Given data below:

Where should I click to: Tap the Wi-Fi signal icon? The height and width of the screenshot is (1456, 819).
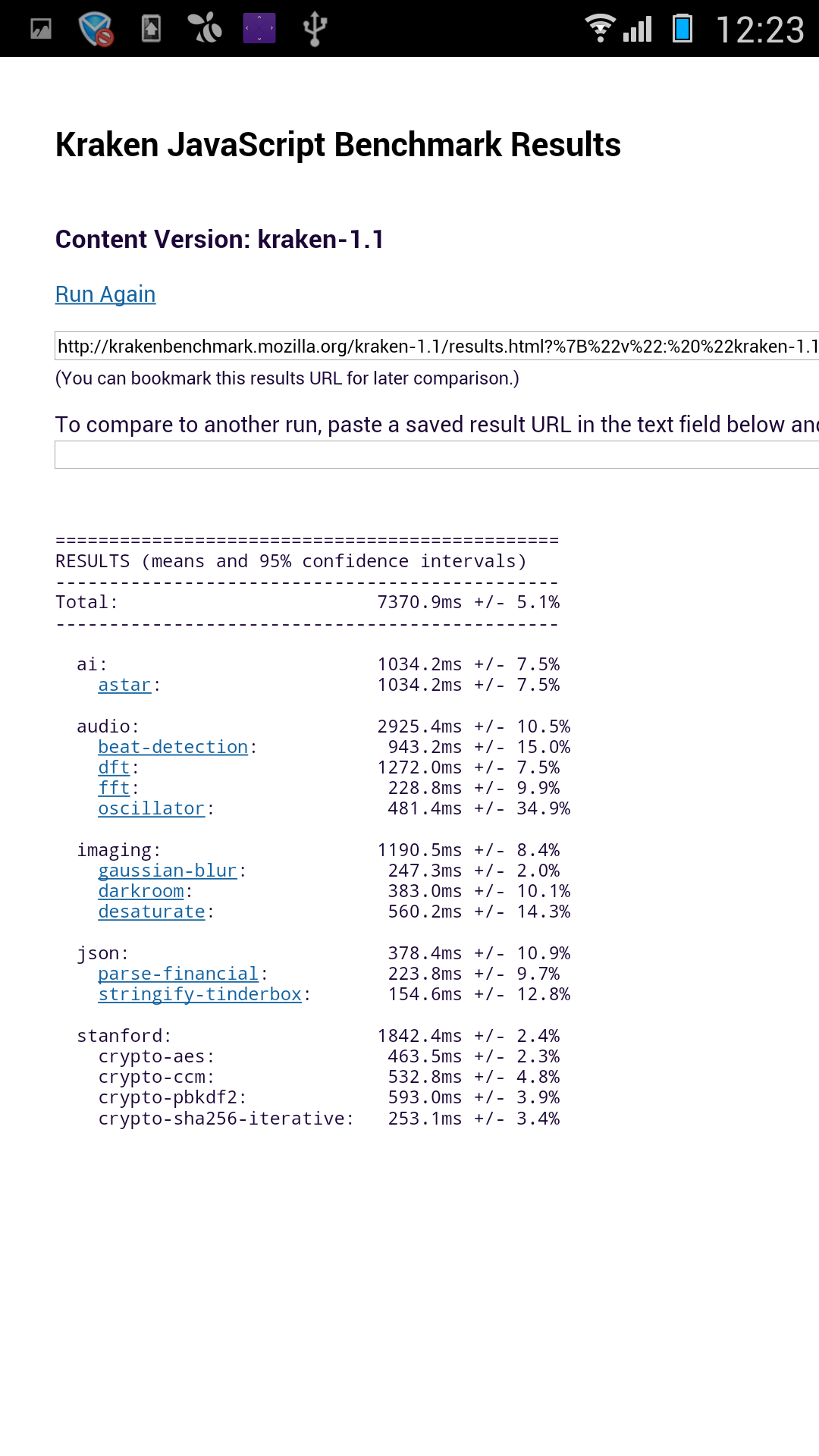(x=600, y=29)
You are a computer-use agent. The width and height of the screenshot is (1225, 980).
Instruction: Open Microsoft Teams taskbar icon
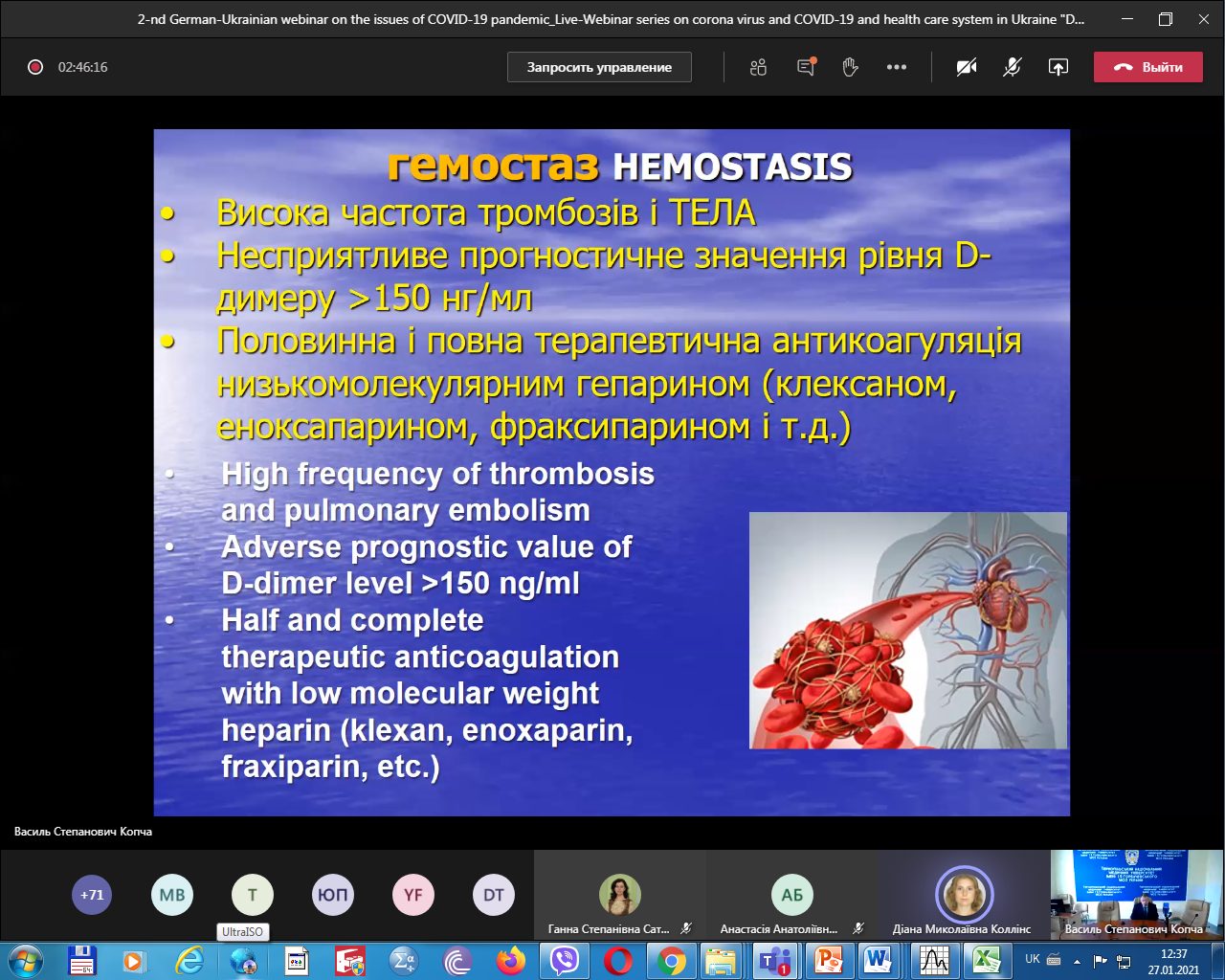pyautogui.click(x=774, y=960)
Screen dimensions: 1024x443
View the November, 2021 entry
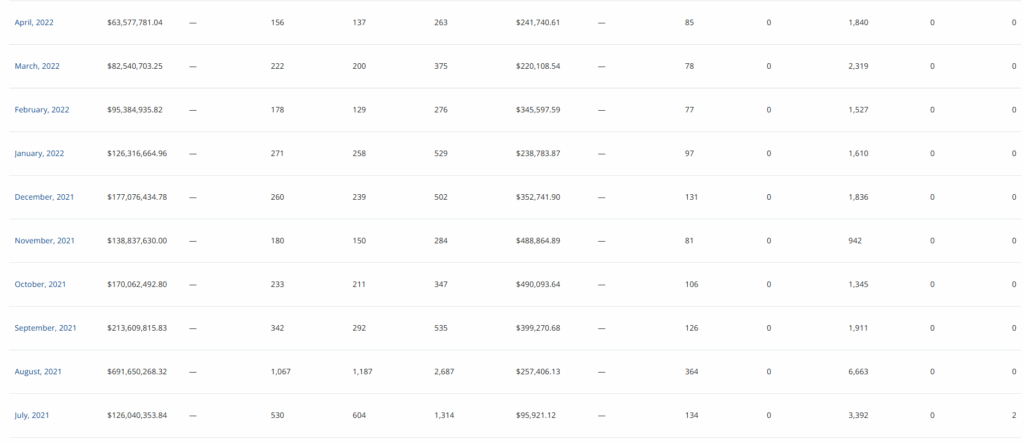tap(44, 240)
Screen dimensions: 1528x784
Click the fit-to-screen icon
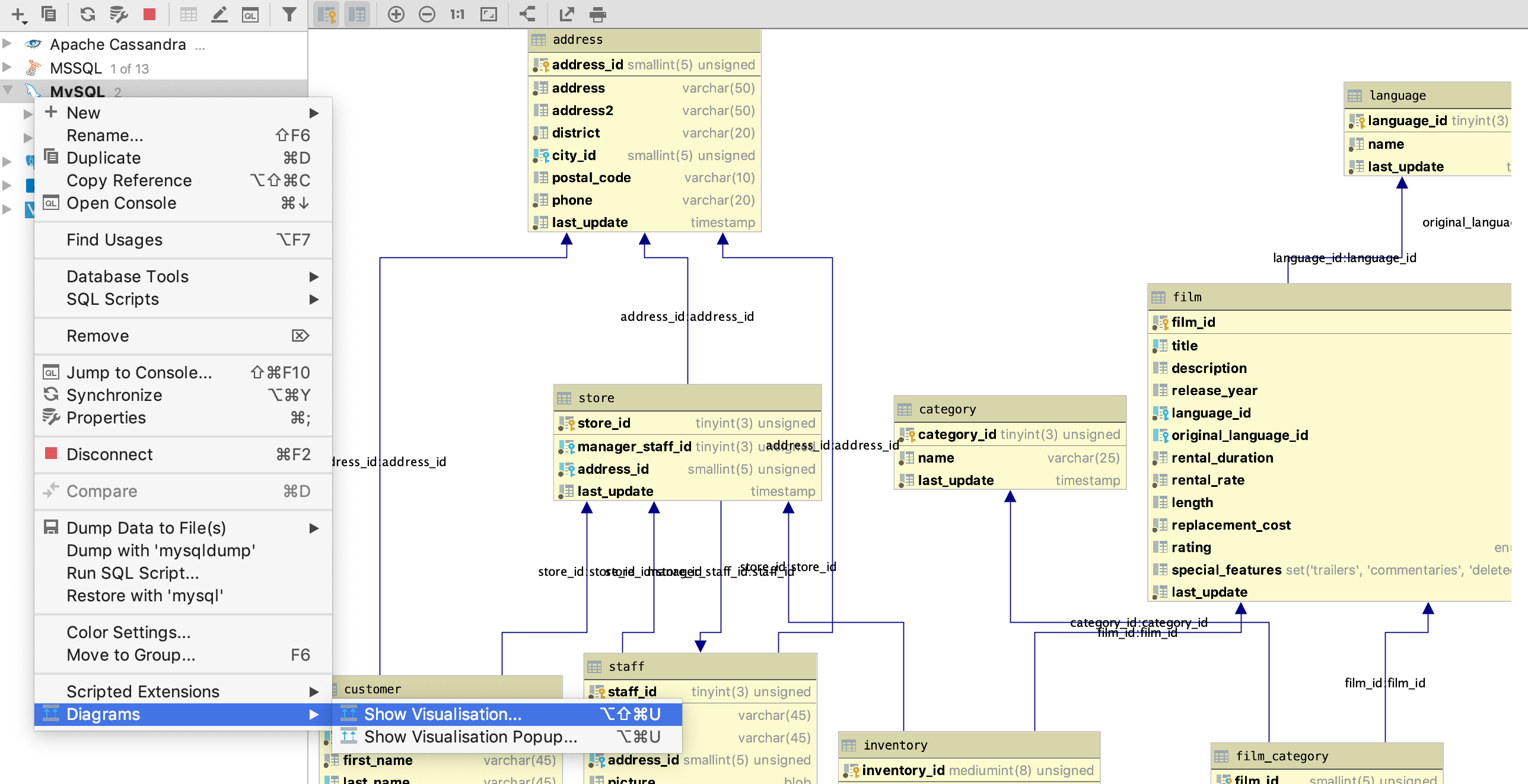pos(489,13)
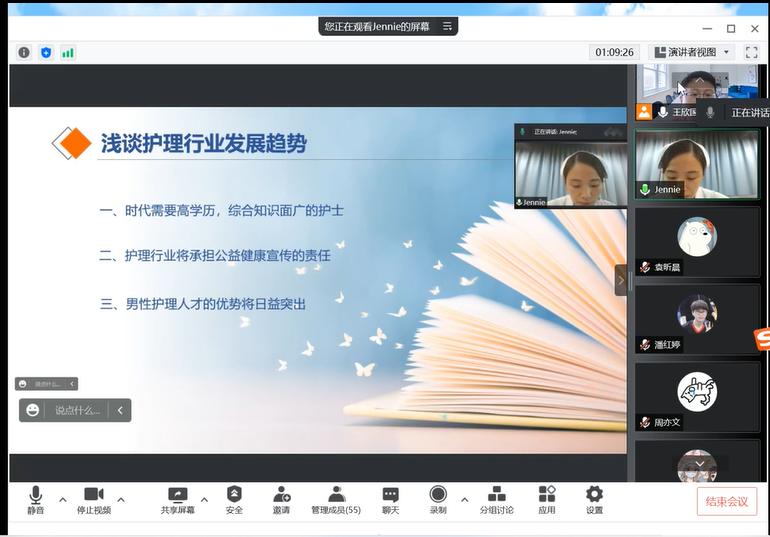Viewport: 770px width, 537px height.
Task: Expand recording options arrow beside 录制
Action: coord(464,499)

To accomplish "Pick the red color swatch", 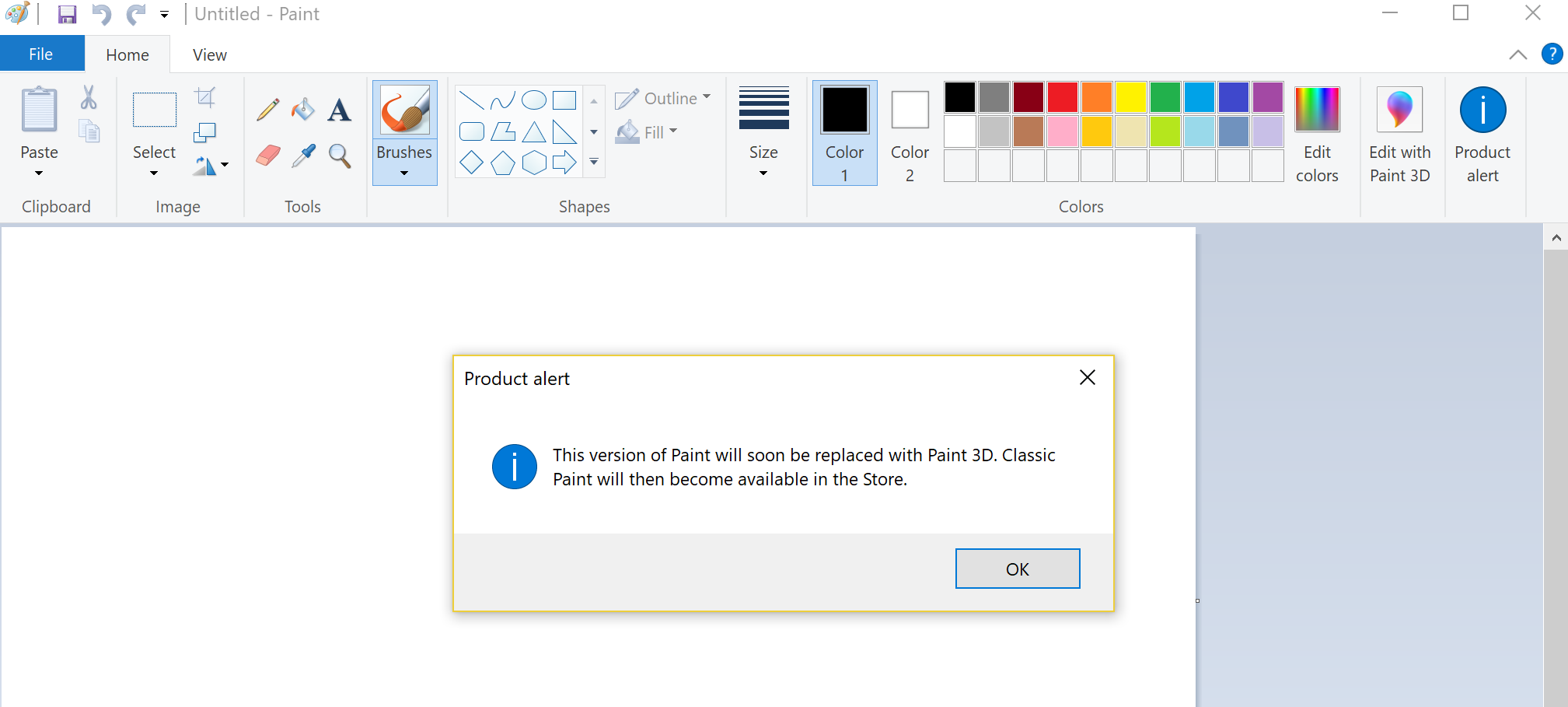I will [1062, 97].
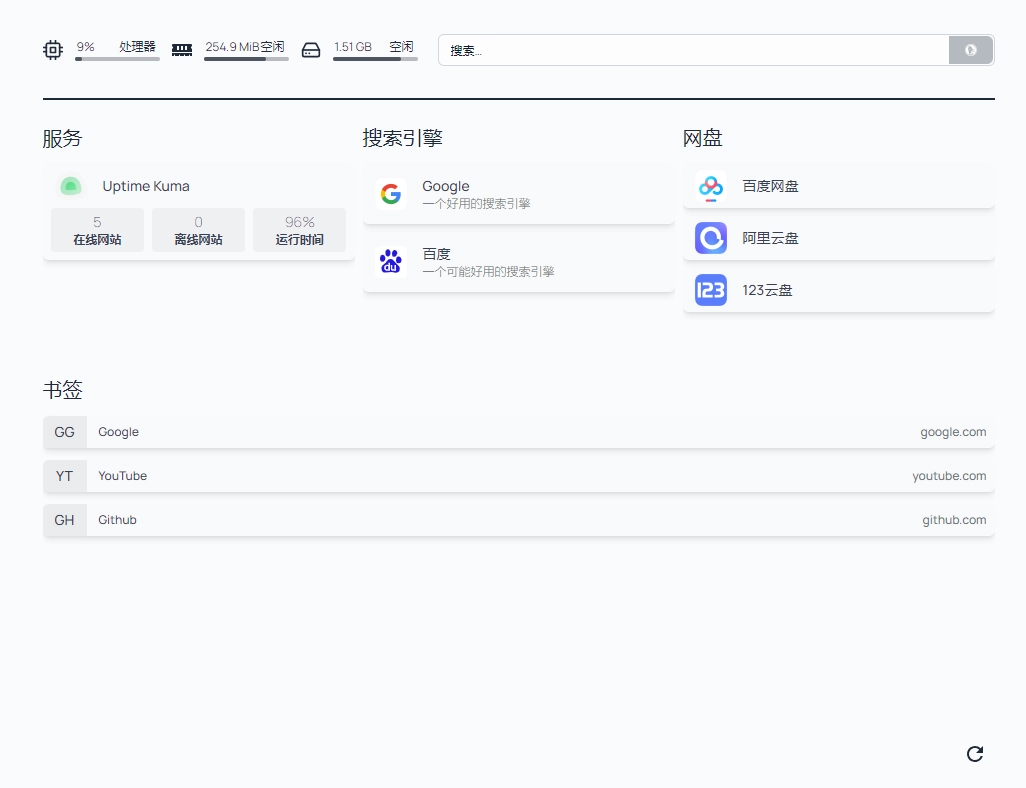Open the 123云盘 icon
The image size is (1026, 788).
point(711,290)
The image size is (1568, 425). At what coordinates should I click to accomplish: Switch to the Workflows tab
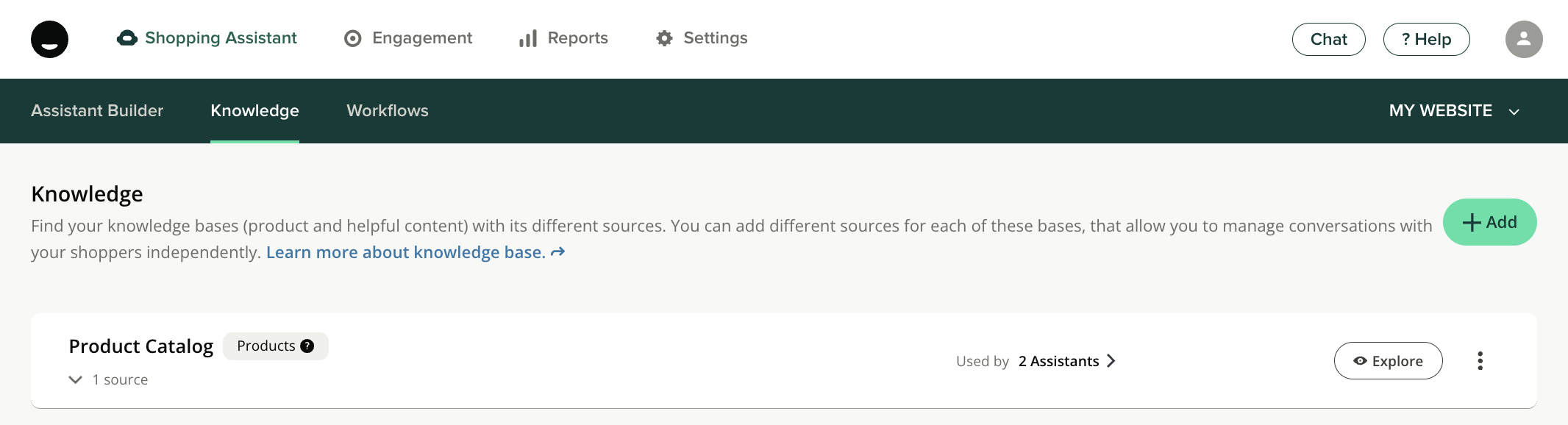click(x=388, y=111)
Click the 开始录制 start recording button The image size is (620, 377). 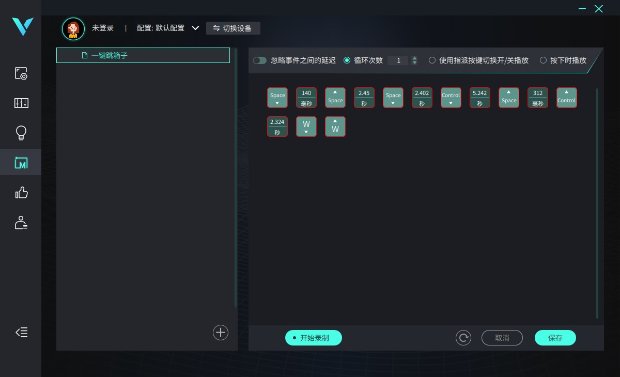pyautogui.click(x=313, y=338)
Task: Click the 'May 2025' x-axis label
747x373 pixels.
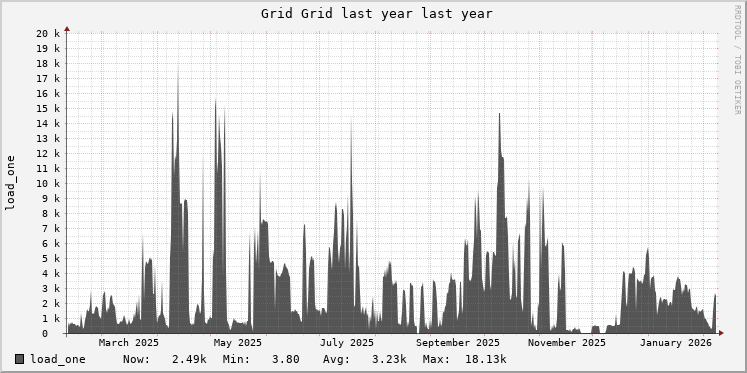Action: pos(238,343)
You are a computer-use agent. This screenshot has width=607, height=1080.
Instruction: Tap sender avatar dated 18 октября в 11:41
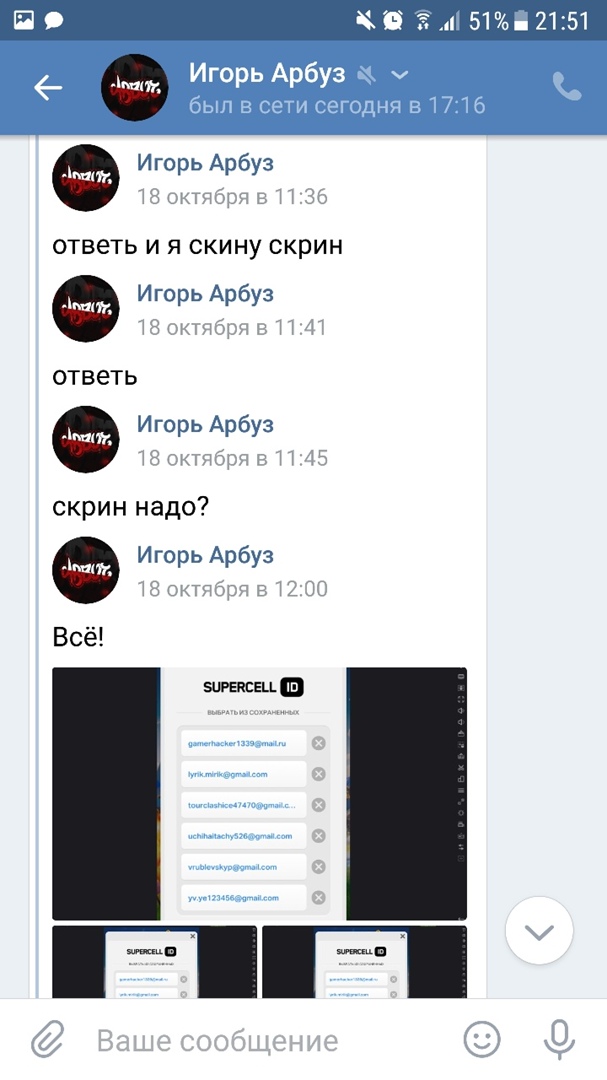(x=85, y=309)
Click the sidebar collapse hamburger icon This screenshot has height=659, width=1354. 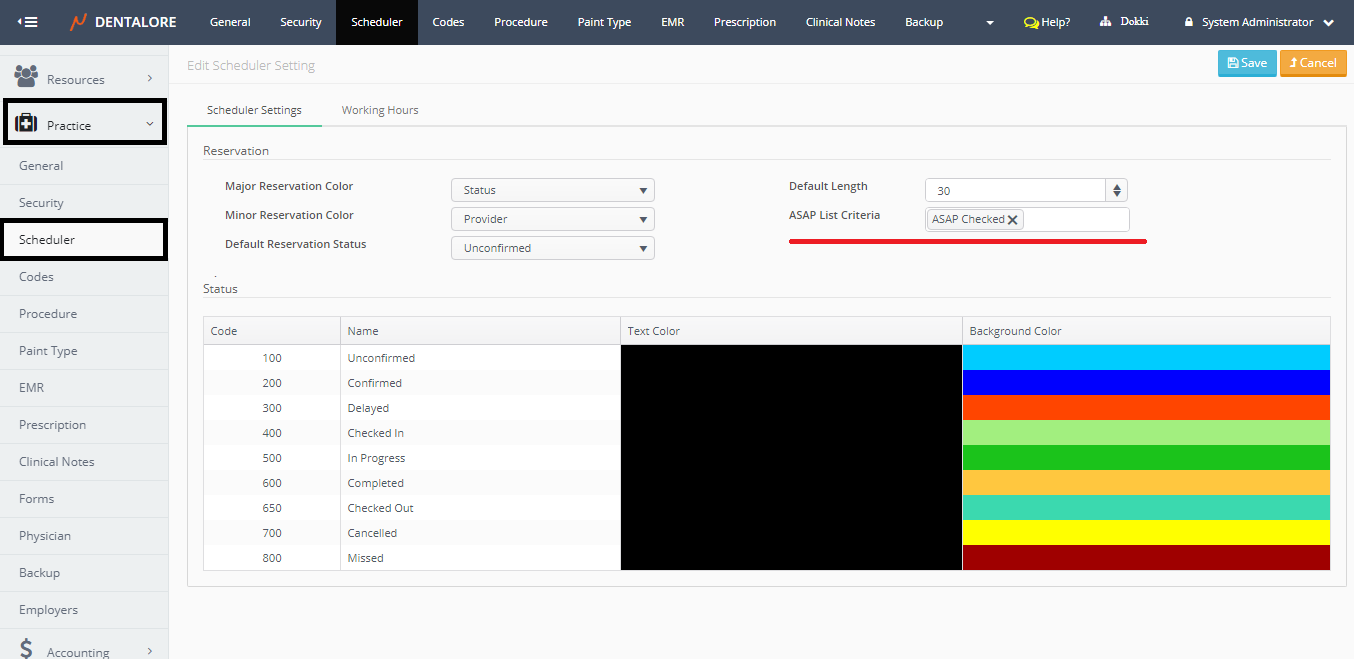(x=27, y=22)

End of Given data.

• [Task to complete] The string "agent" may appear in lines of the entries above. Say how many such lines there are, as a number only.

• [Reply to the exercise] 2